- _THE RECORDS_:
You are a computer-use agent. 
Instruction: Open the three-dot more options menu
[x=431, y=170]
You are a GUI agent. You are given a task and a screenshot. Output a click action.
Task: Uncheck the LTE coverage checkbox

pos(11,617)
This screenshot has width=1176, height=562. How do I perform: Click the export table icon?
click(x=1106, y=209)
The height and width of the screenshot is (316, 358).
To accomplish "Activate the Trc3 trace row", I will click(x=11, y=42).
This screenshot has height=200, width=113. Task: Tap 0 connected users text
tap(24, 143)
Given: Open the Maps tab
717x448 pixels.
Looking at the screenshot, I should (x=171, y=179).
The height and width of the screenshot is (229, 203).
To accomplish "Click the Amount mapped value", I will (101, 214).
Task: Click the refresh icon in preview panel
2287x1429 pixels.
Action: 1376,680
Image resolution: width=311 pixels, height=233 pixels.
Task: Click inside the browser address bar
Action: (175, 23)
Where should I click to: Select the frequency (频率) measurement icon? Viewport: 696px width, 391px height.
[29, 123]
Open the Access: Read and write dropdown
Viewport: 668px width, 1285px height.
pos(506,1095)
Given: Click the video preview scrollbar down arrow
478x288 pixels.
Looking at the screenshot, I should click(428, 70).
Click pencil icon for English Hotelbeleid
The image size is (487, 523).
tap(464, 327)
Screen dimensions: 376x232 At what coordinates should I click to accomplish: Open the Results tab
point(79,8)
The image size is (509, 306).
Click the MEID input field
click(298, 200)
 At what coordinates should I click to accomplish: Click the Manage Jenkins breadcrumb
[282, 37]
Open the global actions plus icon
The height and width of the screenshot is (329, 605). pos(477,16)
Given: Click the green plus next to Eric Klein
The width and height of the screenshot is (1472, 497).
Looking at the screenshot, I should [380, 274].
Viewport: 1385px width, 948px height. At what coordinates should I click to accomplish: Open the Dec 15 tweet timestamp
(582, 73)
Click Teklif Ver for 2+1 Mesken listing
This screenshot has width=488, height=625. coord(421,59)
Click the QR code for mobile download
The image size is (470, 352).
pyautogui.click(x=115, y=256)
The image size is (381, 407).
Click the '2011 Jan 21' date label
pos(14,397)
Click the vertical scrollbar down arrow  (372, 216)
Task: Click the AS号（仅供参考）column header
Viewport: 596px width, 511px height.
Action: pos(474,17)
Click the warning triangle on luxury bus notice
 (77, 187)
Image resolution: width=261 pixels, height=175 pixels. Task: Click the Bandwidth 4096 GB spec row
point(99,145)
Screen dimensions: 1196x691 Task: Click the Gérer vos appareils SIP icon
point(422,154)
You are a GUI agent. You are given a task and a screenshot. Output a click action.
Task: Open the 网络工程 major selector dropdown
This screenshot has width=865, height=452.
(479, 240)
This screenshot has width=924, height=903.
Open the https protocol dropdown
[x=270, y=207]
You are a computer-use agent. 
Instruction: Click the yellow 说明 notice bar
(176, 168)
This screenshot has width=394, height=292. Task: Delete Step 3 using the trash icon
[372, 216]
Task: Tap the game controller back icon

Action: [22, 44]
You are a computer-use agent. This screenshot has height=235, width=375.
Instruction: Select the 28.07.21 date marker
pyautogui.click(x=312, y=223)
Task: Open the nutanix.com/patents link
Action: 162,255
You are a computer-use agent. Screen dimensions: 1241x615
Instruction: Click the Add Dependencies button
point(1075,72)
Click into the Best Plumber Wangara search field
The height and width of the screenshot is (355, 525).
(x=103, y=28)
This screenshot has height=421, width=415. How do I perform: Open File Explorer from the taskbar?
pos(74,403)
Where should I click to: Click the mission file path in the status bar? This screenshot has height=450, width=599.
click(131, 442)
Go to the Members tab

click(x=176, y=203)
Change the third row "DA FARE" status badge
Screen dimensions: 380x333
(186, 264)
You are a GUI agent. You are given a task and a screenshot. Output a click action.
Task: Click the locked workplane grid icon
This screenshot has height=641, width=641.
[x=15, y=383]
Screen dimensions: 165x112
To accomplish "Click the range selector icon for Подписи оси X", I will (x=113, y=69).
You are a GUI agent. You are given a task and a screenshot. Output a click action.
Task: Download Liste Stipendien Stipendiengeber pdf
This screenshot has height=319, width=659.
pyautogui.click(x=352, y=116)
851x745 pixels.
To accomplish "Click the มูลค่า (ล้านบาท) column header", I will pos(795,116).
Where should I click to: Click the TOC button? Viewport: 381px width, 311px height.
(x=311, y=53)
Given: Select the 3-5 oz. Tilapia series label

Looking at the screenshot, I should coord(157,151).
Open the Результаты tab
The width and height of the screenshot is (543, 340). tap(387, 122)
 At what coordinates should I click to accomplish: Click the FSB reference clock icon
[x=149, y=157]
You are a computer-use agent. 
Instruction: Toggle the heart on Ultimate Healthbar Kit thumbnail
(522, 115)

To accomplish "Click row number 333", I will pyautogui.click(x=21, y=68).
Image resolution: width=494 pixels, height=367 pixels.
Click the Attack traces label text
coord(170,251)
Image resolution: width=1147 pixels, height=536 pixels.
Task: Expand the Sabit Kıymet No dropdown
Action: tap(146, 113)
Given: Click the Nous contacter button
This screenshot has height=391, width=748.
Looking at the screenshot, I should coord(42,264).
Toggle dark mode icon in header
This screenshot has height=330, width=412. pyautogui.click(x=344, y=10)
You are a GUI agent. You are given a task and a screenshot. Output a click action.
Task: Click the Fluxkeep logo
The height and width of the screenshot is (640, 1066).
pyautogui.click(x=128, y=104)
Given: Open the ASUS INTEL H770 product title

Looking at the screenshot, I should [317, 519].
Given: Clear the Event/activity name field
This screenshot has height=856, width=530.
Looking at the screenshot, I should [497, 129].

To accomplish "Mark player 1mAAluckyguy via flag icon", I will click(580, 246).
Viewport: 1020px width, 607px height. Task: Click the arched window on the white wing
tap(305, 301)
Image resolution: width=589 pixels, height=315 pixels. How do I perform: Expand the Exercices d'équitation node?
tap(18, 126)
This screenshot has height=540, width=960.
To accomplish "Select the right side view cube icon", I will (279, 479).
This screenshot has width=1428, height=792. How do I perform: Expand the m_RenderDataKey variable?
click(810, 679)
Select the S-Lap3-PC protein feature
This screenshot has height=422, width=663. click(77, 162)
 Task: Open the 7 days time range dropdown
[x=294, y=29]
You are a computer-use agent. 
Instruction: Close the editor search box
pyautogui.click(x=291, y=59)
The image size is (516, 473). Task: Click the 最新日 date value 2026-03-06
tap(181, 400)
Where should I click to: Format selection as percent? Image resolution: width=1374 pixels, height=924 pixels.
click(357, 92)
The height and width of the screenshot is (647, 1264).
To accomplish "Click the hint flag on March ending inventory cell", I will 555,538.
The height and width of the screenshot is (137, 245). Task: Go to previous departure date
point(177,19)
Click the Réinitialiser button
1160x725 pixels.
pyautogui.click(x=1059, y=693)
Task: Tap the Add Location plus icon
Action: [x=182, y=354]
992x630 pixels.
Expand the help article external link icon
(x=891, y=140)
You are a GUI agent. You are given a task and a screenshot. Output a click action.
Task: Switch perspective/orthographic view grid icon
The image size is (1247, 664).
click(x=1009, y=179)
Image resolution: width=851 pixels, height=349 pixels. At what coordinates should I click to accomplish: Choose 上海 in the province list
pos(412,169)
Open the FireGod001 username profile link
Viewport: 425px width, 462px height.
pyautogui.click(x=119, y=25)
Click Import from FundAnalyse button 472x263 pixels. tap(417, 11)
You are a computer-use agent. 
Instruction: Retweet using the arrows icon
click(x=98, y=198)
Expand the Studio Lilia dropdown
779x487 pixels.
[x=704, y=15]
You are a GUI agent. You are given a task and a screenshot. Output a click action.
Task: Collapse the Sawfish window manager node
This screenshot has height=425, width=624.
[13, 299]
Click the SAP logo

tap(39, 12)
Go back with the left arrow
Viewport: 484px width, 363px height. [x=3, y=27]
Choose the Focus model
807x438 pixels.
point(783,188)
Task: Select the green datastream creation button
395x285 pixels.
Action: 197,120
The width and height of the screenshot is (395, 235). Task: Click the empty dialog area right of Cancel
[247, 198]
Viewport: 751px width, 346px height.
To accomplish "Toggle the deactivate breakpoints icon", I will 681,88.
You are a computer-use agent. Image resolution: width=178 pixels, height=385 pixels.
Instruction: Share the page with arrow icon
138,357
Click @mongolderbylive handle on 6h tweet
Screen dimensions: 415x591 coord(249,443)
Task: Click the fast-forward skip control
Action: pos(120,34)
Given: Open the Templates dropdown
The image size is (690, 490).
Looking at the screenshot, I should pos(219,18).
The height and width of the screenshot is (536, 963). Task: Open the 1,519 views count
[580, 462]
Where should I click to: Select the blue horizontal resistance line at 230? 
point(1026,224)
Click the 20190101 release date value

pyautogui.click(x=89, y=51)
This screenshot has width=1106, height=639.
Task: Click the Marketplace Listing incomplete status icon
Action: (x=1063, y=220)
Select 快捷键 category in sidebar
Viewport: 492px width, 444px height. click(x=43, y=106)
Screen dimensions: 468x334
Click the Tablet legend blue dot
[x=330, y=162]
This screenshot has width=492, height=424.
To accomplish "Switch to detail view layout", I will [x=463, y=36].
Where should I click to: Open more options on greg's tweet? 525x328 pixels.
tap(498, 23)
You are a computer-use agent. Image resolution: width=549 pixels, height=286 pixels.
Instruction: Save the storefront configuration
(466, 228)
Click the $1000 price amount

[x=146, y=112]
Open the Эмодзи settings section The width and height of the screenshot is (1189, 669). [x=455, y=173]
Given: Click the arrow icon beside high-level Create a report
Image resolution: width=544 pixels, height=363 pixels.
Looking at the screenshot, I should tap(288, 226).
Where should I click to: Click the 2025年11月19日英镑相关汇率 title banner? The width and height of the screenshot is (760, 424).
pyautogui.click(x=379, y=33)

- _INSTRUCTIONS TO FOLLOW_: From the data above, output exactly the lines between the one containing "478x288 pixels." and the one containing "The image size is (509, 306).", counting both of them.

- _WRITTEN SOLUTION_:
478x288 pixels.
Looking at the screenshot, I should click(428, 70).
Click pencil icon for English Hotelbeleid
The image size is (487, 523).
tap(464, 327)
Screen dimensions: 376x232 At what coordinates should I click to accomplish: Open the Results tab
point(79,8)
The image size is (509, 306).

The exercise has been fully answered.